The Return of Mid-Month Mini-Reviews!

Hello Bookworms!

For the first time in what feels like FOREVER I’m returning my previous feature – Mid-Month Mini-Reviews! (Gosh, that’s a lot of hyphens, even for me. Emily Dickinson eat your heart out.)

This, um, year..? I’ve decided to try to tackle my appalling NetGalley backlist so that they don’t banish me from the site entirely. Luckily, I’ve had been given ARC’s of some amazing books through the site (sort of) recently so I get to squee and fangirl all the way through the reviews! Today, I’m looking at non-fiction books from queer authors (yes I meant to post this during Pride month but I got waylaid, ok?)

 

happy fat

Happy Fat by Sophie Hagen

I can’t begin to tell you how much I learnt from reading this book. Sophie Hagen has taken one of the final taboo topics – being fat – and spoken so openly and so beautifully about what it’s like to live in a world that’s constantly treating your size like it’s something that you should definitely, absolutely be ashamed of – regardless of how you feel about yourself. She examines the issue from a variety of different viewpoints, providing her own insights and observations along the way; some of them are funny, some of them heartbreaking but it’s shocking at how aggressively, patronisingly or downright rudely Sophie has been treated.

As a non-fat person, I really appreciated the section where Sophie talked about how to be a good friend to someone who is fat, even though I was cringing at some of the things that I have very definitely said or done in the past and how problematic they are in hindsight.

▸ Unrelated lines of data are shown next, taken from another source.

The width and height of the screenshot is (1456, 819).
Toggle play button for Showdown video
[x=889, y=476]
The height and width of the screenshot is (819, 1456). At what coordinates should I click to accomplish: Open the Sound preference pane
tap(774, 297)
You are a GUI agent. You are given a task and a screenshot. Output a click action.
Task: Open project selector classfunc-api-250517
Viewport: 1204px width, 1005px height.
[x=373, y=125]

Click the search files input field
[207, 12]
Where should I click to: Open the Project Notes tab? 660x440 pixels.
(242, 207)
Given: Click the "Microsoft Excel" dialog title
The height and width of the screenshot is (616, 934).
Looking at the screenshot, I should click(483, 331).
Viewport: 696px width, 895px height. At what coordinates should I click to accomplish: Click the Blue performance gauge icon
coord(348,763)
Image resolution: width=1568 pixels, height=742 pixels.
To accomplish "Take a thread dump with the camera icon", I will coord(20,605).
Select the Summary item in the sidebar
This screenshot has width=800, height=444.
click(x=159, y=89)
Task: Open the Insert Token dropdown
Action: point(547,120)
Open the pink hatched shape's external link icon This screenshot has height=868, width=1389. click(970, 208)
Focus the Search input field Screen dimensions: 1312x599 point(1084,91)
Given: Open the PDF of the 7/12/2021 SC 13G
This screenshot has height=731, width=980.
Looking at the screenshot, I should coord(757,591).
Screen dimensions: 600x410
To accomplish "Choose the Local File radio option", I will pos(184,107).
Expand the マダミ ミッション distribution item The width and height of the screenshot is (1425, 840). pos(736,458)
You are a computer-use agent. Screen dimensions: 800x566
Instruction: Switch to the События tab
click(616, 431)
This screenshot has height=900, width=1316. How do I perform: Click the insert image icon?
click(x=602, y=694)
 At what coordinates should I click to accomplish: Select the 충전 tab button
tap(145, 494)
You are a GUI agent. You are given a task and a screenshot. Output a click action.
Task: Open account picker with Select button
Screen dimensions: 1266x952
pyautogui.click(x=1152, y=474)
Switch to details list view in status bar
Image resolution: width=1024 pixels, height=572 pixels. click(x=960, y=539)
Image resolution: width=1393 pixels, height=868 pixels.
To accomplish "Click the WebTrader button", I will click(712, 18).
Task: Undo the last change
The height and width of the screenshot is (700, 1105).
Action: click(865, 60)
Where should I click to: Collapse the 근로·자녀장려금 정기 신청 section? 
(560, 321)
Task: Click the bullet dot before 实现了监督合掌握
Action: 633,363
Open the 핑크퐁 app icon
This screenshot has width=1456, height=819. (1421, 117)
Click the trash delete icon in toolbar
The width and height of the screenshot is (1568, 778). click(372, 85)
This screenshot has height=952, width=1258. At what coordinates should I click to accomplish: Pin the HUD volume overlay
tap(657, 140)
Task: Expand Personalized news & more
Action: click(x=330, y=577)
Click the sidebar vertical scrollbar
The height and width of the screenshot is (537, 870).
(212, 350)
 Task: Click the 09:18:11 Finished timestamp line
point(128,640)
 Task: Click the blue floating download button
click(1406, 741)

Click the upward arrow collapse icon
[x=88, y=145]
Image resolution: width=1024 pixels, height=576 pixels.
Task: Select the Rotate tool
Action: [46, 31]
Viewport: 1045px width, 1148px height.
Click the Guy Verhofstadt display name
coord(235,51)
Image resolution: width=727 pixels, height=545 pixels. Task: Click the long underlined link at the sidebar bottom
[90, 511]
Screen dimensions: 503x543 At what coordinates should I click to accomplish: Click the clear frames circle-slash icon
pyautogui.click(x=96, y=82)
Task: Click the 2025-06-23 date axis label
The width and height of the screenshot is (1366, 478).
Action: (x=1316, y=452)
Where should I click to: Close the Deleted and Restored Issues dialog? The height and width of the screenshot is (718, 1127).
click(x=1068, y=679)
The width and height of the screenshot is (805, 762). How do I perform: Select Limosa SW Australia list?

By the end of this book, I can guarantee that you’ll feel like you’ve had your eyes suddenly opened to just how fat phobic the world actually is (unless of course this is just your lived reality, in which case I apologise for being so blind to it all). Once you’ve read Happy Fat you can’t go back – but I guarantee you’ll be a better person for reading it.

 

The Other Mother by Jen Bristerother

I really loved reading about Jen Brister’s experience of motherhood as “the other mother” – the partner of a woman giving birth to their twins. It provides a totally different perspective on the parenting experience and made me laugh, squirm and never, ever want to have children. Jen doesn’t shy away from the grim realities of motherhood and the *quite literal* amount of shit that having children brings.

What shines through the text is the sheer amount of love that Jen clearly has for her family. From seeing her partner as some kind of breastfeeding goddess (aww) to feeling her heart break a tiny bit every time one of her kids wants to be comforted by his other Mum, the text is imbrued with a sense that, even in the most desperate moments, she wouldn’t change it for the world.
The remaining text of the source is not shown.